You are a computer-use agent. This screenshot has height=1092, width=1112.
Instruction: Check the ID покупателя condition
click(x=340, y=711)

==

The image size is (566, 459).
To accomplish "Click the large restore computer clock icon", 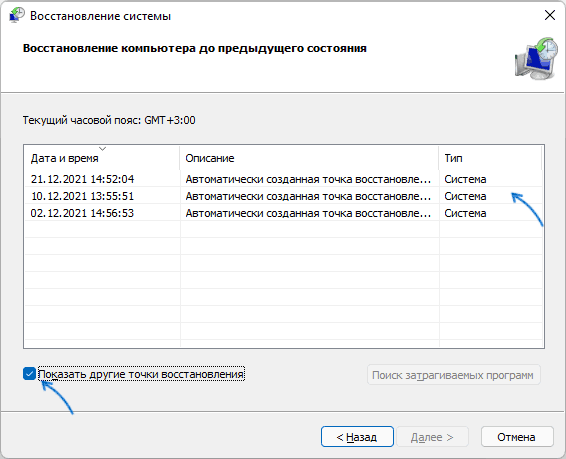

Exercise prompt >> Pictures in the material above should be skipped; print exactly the lines from the one with "The image size is (566, 459)." through the one with "the large restore".

Answer section >>
The image size is (566, 459).
To accomplish "Click the large restore computer clock icon", 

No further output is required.